New regulations, coming into force from 6 April 2017, will require large UK companies and LLPs to issue twice-yearly reports on their payment policies, practices and procedures. Failure to report will be a criminal offence by the company and its directors can be liable personally for knowing or reckless false reporting.
The regulations are designed to help smaller businesses by improving transparency, enabling suppliers to identify poor payers, and encouraging larger businesses to adopt good and timely payment practices. However, complying with the regulations will obviously require a degree of effort and expense on the part of reporting companies, and could open them up to reputational damage if payment practices are seen to be below industry best practice.
These regulations form part of the trend in the UK towards ever-greater corporate transparency. This can be seen in other recent developments, in relation to supply chain transparency statements (under the Modern Slavery Act), tax transparency, and transparency of beneficial ownership of companies (under the PSC register).
As we explain below, there is also a potentially important issue in relation to legal privilege, of which businesses should be aware.
Who needs to comply?
The duty to report will apply to large UK-registered Companies and LLPs which on the two preceding balance sheet dates have exceeded at least two of the three qualifying criteria for a medium-sized company under s.465(3) Companies Act 2006, namely:
- £36 million annual turnover;
- £18 million balance sheet total; and
- 250 employees.
There is no provision for consolidated group reporting.
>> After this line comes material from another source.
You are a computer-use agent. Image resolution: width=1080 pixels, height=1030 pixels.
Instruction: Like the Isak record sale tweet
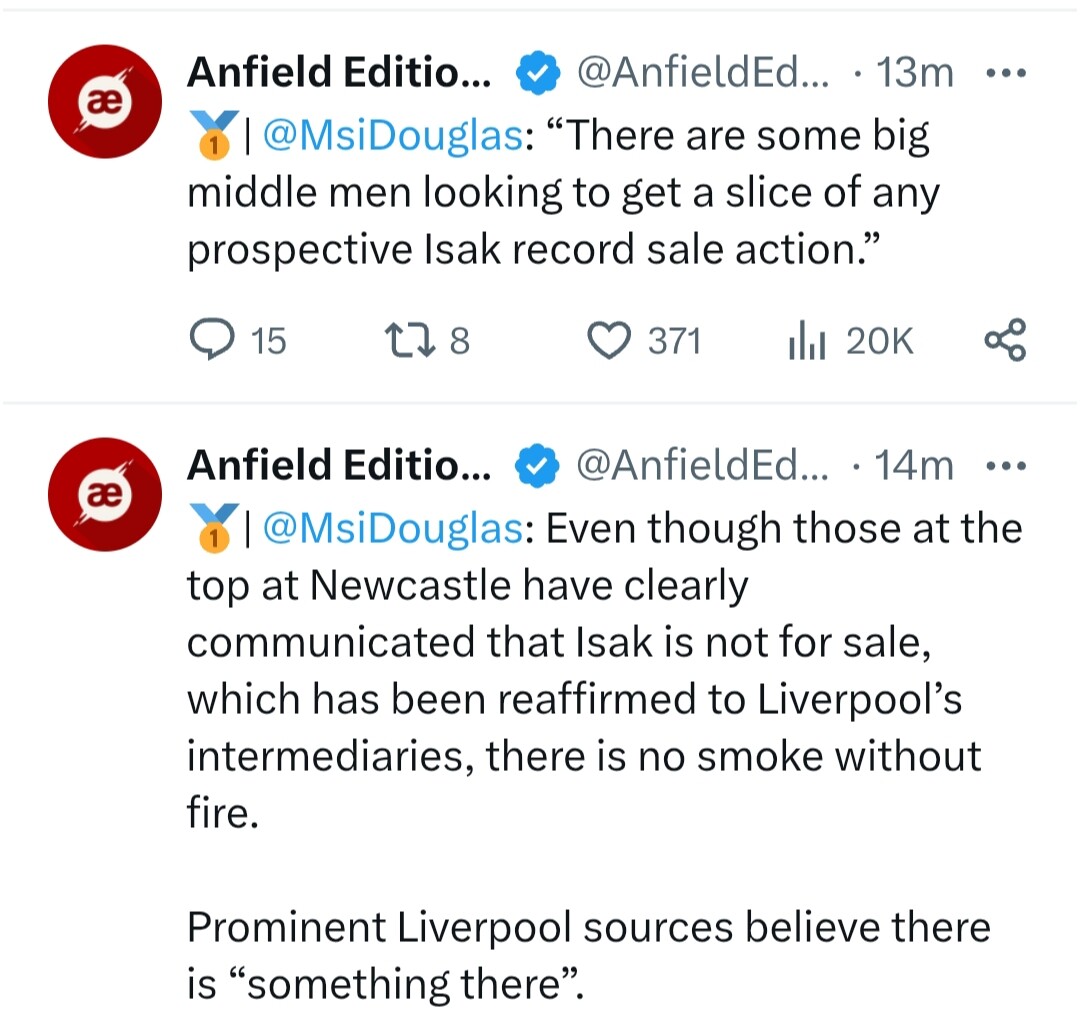(606, 342)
Therefore, each member of a group will need to report individually. A parent company will only be subject to the obligations if both it individually and the combined group exceeds the threshold.
What payment practices need to be reported?
The reporting obligations extend to commercial contracts with suppliers which have a significant connection to the UK and are for goods, services, or intangible assets (such as IP rights).
The obligations will not apply to business to consumer contracts or financial services contracts.
Businesses affected will need to provide the following information:
- Standard payment terms – including commentary on the period for payment, any changes, whether suppliers were notified or consulted on any changes, and what the maximum period for payment was in the last reporting period. Different sets of standard terms should be commented on separately. Where a business does not have standard terms, it should report on the basis of payment most frequently used terms.
- Payment Performance – including the average time taken to pay invoices, the percentage of invoices not paid within contract periods, and the percentage of invoices paid in less than 30 days, 31-60 days, or more than 60 days.
- Dispute resolution – including the process for resolving payment-related disputes.
- Other information – including whether e-invoicing of supply-chain financing is available; whether the business is a signatory to any payment codes; and whether the business levies a charge for companies to be “preferred suppliers”.
How and when to report?
The required information will need to be published on a government web-based service (due to be available from April) and must be approved by a director.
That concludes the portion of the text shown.